At this point, a biopsy – a small piece of tissue taken from the suspected tumor – is often advised. This tissue is sent to a pathologist to define which types of cells are making up the tumor
Once a full examination has been completed as well as the necessary X-rays and biopsies, the tumor is “staged.” Staging is a well-defined method of describing the exact extent of a specific tumor in an individual patient and then placing that tumor in a specific category. This not only assists in choosing treatment options, but also helps predict how successful therapy will be. There are three categories used to describe the tumor: T (tumor), N (lymph node involvement), M (metastasis – spread to other areas of the body.) This is called the TNM classification system. Tumors of the oral cavity are described by their size. Tumors less than 2 cm are called T1. Tumors that are greater than 2 cm, but less than 4 cm are called T2. Tumors greater than 4 cm are called T3. Any tumor that is deeply invading bone, skin or other areas of the head and neck is labeled T4. Lymph node involvement is labeled as N1 if there is one lymph node less than 3 cm on the same side as the tumor. Lymph node involvement is labeled as N2 if a single lymph node is greater than 3 cm but less than 6 cm, or is on the opposite side of the tumor, or if there are more than one lymph node present. If a lymph node in the neck is greater than 6 cm then it is called N3. The M classification is M0 if there is no evidence of cancer spread elsewhere in the body or labeled as positive if there is evidence of cancer spread to tissues such as the lungs, liver, bones or brain.

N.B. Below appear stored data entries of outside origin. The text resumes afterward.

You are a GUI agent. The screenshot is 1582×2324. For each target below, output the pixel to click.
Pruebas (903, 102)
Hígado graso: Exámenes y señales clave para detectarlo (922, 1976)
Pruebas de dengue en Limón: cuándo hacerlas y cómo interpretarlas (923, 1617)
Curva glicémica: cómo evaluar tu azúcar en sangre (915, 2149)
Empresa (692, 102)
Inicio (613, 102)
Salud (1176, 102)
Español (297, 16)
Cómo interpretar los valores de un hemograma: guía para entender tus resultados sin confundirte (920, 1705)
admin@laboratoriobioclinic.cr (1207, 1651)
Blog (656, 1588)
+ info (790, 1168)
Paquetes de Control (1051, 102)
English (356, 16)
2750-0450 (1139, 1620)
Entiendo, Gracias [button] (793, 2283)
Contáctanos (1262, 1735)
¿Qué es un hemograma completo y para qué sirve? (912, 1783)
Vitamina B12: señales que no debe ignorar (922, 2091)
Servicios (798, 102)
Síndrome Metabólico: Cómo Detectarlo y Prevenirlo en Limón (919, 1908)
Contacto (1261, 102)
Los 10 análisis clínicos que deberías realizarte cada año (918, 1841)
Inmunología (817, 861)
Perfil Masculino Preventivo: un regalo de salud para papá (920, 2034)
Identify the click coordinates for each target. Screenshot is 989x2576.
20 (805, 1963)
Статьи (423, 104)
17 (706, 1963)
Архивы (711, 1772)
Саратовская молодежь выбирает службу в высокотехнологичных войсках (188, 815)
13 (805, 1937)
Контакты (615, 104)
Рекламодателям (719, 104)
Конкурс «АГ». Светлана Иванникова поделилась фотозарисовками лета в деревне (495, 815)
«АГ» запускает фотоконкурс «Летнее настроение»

Once each part of the TNM classification is completed tumors are then staged into four separate groups: I, II, III, IV. Stages I and II are usually defined as early-stage tumors, whereas stages III and IV are usually defined as advanced stage tumors. Treatment is then based on the stage of the tumor, with more advanced tumors requiring more advanced treatments.
The three main tools for treating cancers of the oral cavity are surgery, radiation therapy, and chemotherapy. For this reason, someone with a cancer of the oral cavity may also meet a specialist from radiation oncology as well as medical oncology. In some cases of advanced cancers of the oral cavity, a specialist in reconstructive surgery may also become involved to assist with specialized reconstruction should it be required.
In general, Stage I and Stage II cancers require one type of treatment, either surgery or radiation therapy, to successfully control the cancer. Advanced Stage III and Stage IV cancers will often require combinations of surgery, radiation therapy and chemotherapy or even the use of all three.
Overall survival rates for any cancer of the oral cavity are about 70 percent five-year survival for stage I or II disease. Five-year survival drops to about 50 percent for stage III cancers and further drops to roughly 35 percent for stage IV cancers.